Photo credit: JGI/Jamie Grill, Blend Images /Getty Images

Did you come across a copy of Jay Asher’s Thirteen Reasons Why or Hold Still by Nina LaCour on your teen’s nightstand? Or did you overhear, from the back of the minivan, teens talking about By the Time You Read This, I’ll Be Dead by Julie Ann Peters? Or maybe you saw, at the YA room at your library, a whole display of suicide-themed books, from the titles above to Try Not to Breathe by Jennifer R. Hubbard or Matthew Quick’s Forgive Me, Leonard Peacock.

Take a deep breath.

The fact that your kid is choosing books whose characters contemplate or commit suicide, or deal with its fallout, doesn’t mean she’s reading them as anything like a primer. She’s just … interested.

Though it may seem to be a trend, suicide as a subject is a reflection and an outgrowth of the popularity of YA books in general, says Kelly Jensen, a former youth-services librarian in Wisconsin who’s now associate editor and community manager for Book Riot.

“As YA has grown in the last seven to ten years, so have the ways big topics are explored. The success of books like Thirteen Reasons Why probably helped open the door to some of the other titles out there by showing that a book that tackles a huge topic could not only be successful, it could be written in a really appealing and authentic way for teen readers.”
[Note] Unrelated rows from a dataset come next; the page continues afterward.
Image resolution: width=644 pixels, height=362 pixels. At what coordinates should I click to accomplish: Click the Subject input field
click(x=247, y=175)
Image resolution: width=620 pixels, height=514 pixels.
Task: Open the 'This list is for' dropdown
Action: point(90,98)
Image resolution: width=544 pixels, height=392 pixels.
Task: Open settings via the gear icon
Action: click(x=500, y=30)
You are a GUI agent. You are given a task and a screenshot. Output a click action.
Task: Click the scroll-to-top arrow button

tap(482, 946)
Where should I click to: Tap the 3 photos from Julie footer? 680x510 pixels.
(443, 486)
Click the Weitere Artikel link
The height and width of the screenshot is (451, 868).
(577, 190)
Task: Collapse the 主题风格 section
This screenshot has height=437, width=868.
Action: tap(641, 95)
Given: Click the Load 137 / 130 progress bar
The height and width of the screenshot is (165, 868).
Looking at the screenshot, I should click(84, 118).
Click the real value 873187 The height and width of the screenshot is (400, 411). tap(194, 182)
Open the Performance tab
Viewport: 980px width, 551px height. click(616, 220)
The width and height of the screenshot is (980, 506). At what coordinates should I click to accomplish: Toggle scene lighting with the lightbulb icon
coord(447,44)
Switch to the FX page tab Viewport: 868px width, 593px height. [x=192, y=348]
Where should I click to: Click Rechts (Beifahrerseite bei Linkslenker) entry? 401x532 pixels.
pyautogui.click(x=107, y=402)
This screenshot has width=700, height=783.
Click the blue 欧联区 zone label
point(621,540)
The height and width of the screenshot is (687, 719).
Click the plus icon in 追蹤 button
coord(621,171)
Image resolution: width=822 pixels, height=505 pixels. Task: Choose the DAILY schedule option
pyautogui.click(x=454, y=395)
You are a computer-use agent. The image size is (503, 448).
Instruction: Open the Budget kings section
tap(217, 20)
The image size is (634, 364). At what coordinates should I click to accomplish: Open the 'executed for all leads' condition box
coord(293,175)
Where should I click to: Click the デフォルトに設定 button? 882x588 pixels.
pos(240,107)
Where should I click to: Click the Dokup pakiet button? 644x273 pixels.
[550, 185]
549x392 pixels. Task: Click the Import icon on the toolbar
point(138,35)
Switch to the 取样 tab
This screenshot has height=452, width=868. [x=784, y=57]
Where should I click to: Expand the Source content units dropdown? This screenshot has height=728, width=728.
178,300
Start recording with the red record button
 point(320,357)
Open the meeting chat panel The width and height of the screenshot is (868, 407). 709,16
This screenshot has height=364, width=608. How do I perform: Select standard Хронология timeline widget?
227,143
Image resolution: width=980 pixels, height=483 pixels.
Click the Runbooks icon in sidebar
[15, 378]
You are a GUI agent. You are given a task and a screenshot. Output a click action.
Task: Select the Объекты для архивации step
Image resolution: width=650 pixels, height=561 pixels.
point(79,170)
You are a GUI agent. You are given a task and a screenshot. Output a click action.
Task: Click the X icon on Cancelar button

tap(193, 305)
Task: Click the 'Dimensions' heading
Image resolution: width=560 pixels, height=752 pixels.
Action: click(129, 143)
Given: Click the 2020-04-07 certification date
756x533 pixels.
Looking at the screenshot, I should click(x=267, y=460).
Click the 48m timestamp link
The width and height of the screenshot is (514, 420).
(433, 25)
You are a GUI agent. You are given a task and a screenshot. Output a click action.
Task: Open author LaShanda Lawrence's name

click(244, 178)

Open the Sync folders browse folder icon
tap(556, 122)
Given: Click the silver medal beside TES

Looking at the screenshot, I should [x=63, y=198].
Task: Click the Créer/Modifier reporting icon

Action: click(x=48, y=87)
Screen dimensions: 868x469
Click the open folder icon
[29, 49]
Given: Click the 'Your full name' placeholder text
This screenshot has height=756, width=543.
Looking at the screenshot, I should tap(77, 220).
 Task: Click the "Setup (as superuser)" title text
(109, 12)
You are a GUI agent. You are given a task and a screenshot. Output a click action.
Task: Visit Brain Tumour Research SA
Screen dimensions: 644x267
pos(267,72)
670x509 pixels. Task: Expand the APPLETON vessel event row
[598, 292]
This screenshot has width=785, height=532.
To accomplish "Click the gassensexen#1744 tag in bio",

Here, a few reasons teens pull books about suicide from the shelves:

It’s a maturity thing: Your relatively more sophisticated tween/teen is developmentally more ready to read about tougher stuff. “Tweens and teens can think at a deeper, more abstract level than younger kids, so they tend to enjoy grappling with important meaning-of-life questions,” says Eileen Kennedy-Moore, Ph.D., a child psychologist and creator of a new video series for parents called Raising Emotionally and Socially Healthy Kids.

It’s an authenticity/validation thing: Don’t think your kid’s reaching for these books for the subject so much as for the authentic emotionality the best of these books display. Young people are attracted to reading about characters dealing with uncomfortable feelings, whatever they are, and doing so in ways that ring true to them, says Jensen. Plus, reading about characters dealing with the hard issues is validating for them – and teens are always looking for someone to relate to, says Kennedy-Moore. These characters often fit that bill.

It’s a curiosity thing: While your teen (or any kid reading these books) may not be dealing personally with depression or suicidal thoughts, the chances are good that they know someone who is, or will. “These books help kids build empathy,” says Jensen, which can help them when they do encounter, say, a friend who is depressed. And for those teens who are personally dealing with these heavy topics, “the books create an opportunity to see themselves in the characters and have empathy for themselves,” says Jensen.

Bottom line? As a parent, if you see books about suicide on your kid’s nightstand, don’t worry. In fact, “Be thrilled your kid is reading, and thrilled he or she is seeking out solid books,” says Jensen. That said, you know your child best, so pay attention to what she’s doing and how she’s acting when she’s not nose-deep in a book. Does she have good friends? Is she managing school and other responsibilities? Be alert for changes in mood, says Kennedy-Moore. “Try to spend enjoyable, non-demanding time together, because having warm and supportive relationships with parents matters to kids of every age,” no matter what she’s reading.